Entries contained in a dataset:
________________________________________
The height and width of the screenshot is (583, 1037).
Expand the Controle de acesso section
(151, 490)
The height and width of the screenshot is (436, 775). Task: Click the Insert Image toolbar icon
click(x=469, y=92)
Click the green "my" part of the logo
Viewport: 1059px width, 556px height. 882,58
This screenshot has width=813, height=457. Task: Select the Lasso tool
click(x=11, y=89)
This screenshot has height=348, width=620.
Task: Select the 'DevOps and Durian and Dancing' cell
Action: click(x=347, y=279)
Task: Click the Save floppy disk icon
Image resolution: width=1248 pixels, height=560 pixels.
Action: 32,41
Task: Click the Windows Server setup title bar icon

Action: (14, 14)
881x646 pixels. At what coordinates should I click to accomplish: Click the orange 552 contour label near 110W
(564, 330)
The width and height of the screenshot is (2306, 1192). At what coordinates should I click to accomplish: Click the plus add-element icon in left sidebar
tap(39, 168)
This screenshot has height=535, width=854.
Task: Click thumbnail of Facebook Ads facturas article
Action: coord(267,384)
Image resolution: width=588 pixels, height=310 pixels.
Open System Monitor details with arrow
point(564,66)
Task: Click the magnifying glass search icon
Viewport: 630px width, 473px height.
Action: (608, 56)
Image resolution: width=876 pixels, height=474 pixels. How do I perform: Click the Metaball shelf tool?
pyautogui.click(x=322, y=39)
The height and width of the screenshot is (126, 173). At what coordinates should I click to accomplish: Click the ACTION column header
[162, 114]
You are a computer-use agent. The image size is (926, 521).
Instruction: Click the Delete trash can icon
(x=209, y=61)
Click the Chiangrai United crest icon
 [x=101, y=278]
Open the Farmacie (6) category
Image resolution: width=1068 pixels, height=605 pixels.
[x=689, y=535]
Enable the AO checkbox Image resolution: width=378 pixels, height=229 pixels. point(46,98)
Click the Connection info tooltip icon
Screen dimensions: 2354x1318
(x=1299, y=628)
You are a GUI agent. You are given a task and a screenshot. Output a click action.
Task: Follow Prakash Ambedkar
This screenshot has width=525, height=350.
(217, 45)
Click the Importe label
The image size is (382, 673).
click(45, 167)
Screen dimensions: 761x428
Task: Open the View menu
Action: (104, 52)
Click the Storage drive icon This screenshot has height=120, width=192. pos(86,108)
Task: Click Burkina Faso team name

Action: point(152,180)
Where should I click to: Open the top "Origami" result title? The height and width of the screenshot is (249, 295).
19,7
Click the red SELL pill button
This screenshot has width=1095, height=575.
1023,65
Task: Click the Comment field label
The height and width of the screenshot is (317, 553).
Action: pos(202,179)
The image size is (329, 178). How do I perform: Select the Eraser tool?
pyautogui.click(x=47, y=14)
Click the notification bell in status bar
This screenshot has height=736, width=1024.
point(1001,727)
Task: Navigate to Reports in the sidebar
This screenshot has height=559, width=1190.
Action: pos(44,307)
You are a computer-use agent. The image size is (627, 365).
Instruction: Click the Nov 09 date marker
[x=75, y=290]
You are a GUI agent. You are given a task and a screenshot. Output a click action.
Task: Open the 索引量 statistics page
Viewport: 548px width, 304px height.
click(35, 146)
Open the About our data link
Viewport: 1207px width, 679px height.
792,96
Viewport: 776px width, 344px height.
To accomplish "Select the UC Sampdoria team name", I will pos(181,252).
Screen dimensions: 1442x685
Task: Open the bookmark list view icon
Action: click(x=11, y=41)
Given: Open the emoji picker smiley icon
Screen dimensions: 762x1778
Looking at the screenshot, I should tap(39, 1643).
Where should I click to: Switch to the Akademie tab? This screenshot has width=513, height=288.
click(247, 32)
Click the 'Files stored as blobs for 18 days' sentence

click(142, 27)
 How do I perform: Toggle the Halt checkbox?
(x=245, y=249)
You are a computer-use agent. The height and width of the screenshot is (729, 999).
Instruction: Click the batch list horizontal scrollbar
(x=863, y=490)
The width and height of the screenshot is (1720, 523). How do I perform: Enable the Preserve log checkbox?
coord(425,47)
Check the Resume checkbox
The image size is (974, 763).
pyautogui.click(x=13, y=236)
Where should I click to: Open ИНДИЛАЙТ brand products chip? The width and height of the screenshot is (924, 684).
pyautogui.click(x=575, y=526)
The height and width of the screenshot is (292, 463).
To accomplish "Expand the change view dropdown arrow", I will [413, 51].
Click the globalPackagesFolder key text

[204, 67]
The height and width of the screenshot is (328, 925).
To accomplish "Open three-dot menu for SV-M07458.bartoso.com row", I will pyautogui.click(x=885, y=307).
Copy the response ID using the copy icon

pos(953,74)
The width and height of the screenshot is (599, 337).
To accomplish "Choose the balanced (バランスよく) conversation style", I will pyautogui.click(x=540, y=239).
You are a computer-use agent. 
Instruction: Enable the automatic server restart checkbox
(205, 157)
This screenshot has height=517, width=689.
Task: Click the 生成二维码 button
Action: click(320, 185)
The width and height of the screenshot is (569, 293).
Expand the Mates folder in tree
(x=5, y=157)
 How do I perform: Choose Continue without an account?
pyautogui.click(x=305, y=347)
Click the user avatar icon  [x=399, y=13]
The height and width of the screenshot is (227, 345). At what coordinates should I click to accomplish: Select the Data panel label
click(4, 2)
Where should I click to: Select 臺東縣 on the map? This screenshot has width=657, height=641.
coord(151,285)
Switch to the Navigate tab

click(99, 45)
________________________________________
● AIM:
Copy every entry above line for line, changing nothing.

● WORKED SOLUTION:
The height and width of the screenshot is (583, 1037).
Expand the Controle de acesso section
(151, 490)
The height and width of the screenshot is (436, 775). Task: Click the Insert Image toolbar icon
click(x=469, y=92)
Click the green "my" part of the logo
Viewport: 1059px width, 556px height. 882,58
This screenshot has width=813, height=457. Task: Select the Lasso tool
click(x=11, y=89)
This screenshot has height=348, width=620.
Task: Select the 'DevOps and Durian and Dancing' cell
Action: click(x=347, y=279)
Task: Click the Save floppy disk icon
Image resolution: width=1248 pixels, height=560 pixels.
Action: 32,41
Task: Click the Windows Server setup title bar icon

Action: (14, 14)
881x646 pixels. At what coordinates should I click to accomplish: Click the orange 552 contour label near 110W
(564, 330)
The width and height of the screenshot is (2306, 1192). At what coordinates should I click to accomplish: Click the plus add-element icon in left sidebar
tap(39, 168)
This screenshot has height=535, width=854.
Task: Click thumbnail of Facebook Ads facturas article
Action: coord(267,384)
Image resolution: width=588 pixels, height=310 pixels.
Open System Monitor details with arrow
point(564,66)
Task: Click the magnifying glass search icon
Viewport: 630px width, 473px height.
Action: (608, 56)
Image resolution: width=876 pixels, height=474 pixels. How do I perform: Click the Metaball shelf tool?
pyautogui.click(x=322, y=39)
The height and width of the screenshot is (126, 173). At what coordinates should I click to accomplish: Click the ACTION column header
[162, 114]
You are a computer-use agent. The image size is (926, 521).
Instruction: Click the Delete trash can icon
(x=209, y=61)
Click the Chiangrai United crest icon
 [x=101, y=278]
Open the Farmacie (6) category
Image resolution: width=1068 pixels, height=605 pixels.
[x=689, y=535]
Enable the AO checkbox Image resolution: width=378 pixels, height=229 pixels. point(46,98)
Click the Connection info tooltip icon
Screen dimensions: 2354x1318
(x=1299, y=628)
You are a GUI agent. You are given a task and a screenshot. Output a click action.
Task: Follow Prakash Ambedkar
This screenshot has width=525, height=350.
(217, 45)
Click the Importe label
The image size is (382, 673).
click(45, 167)
Screen dimensions: 761x428
Task: Open the View menu
Action: (104, 52)
Click the Storage drive icon This screenshot has height=120, width=192. pos(86,108)
Task: Click Burkina Faso team name

Action: point(152,180)
Where should I click to: Open the top "Origami" result title? The height and width of the screenshot is (249, 295).
19,7
Click the red SELL pill button
This screenshot has width=1095, height=575.
1023,65
Task: Click the Comment field label
The height and width of the screenshot is (317, 553).
Action: pos(202,179)
The image size is (329, 178). How do I perform: Select the Eraser tool?
pyautogui.click(x=47, y=14)
Click the notification bell in status bar
This screenshot has height=736, width=1024.
point(1001,727)
Task: Navigate to Reports in the sidebar
This screenshot has height=559, width=1190.
Action: pos(44,307)
You are a computer-use agent. The image size is (627, 365).
Instruction: Click the Nov 09 date marker
[x=75, y=290]
You are a GUI agent. You are given a task and a screenshot. Output a click action.
Task: Open the 索引量 statistics page
Viewport: 548px width, 304px height.
click(35, 146)
Open the About our data link
Viewport: 1207px width, 679px height.
792,96
Viewport: 776px width, 344px height.
To accomplish "Select the UC Sampdoria team name", I will pos(181,252).
Screen dimensions: 1442x685
Task: Open the bookmark list view icon
Action: click(x=11, y=41)
Given: Open the emoji picker smiley icon
Screen dimensions: 762x1778
Looking at the screenshot, I should tap(39, 1643).
Where should I click to: Switch to the Akademie tab? This screenshot has width=513, height=288.
click(247, 32)
Click the 'Files stored as blobs for 18 days' sentence

click(142, 27)
 How do I perform: Toggle the Halt checkbox?
(x=245, y=249)
You are a computer-use agent. The height and width of the screenshot is (729, 999).
Instruction: Click the batch list horizontal scrollbar
(x=863, y=490)
The width and height of the screenshot is (1720, 523). How do I perform: Enable the Preserve log checkbox?
coord(425,47)
Check the Resume checkbox
The image size is (974, 763).
pyautogui.click(x=13, y=236)
Where should I click to: Open ИНДИЛАЙТ brand products chip? The width and height of the screenshot is (924, 684).
pyautogui.click(x=575, y=526)
The height and width of the screenshot is (292, 463).
To accomplish "Expand the change view dropdown arrow", I will [413, 51].
Click the globalPackagesFolder key text

[204, 67]
The height and width of the screenshot is (328, 925).
To accomplish "Open three-dot menu for SV-M07458.bartoso.com row", I will pyautogui.click(x=885, y=307).
Copy the response ID using the copy icon

pos(953,74)
The width and height of the screenshot is (599, 337).
To accomplish "Choose the balanced (バランスよく) conversation style", I will pyautogui.click(x=540, y=239).
You are a computer-use agent. 
Instruction: Enable the automatic server restart checkbox
(205, 157)
This screenshot has height=517, width=689.
Task: Click the 生成二维码 button
Action: click(320, 185)
The width and height of the screenshot is (569, 293).
Expand the Mates folder in tree
(x=5, y=157)
 How do I perform: Choose Continue without an account?
pyautogui.click(x=305, y=347)
Click the user avatar icon  [x=399, y=13]
The height and width of the screenshot is (227, 345). At what coordinates should I click to accomplish: Select the Data panel label
click(4, 2)
Where should I click to: Select 臺東縣 on the map? This screenshot has width=657, height=641.
coord(151,285)
Switch to the Navigate tab

click(99, 45)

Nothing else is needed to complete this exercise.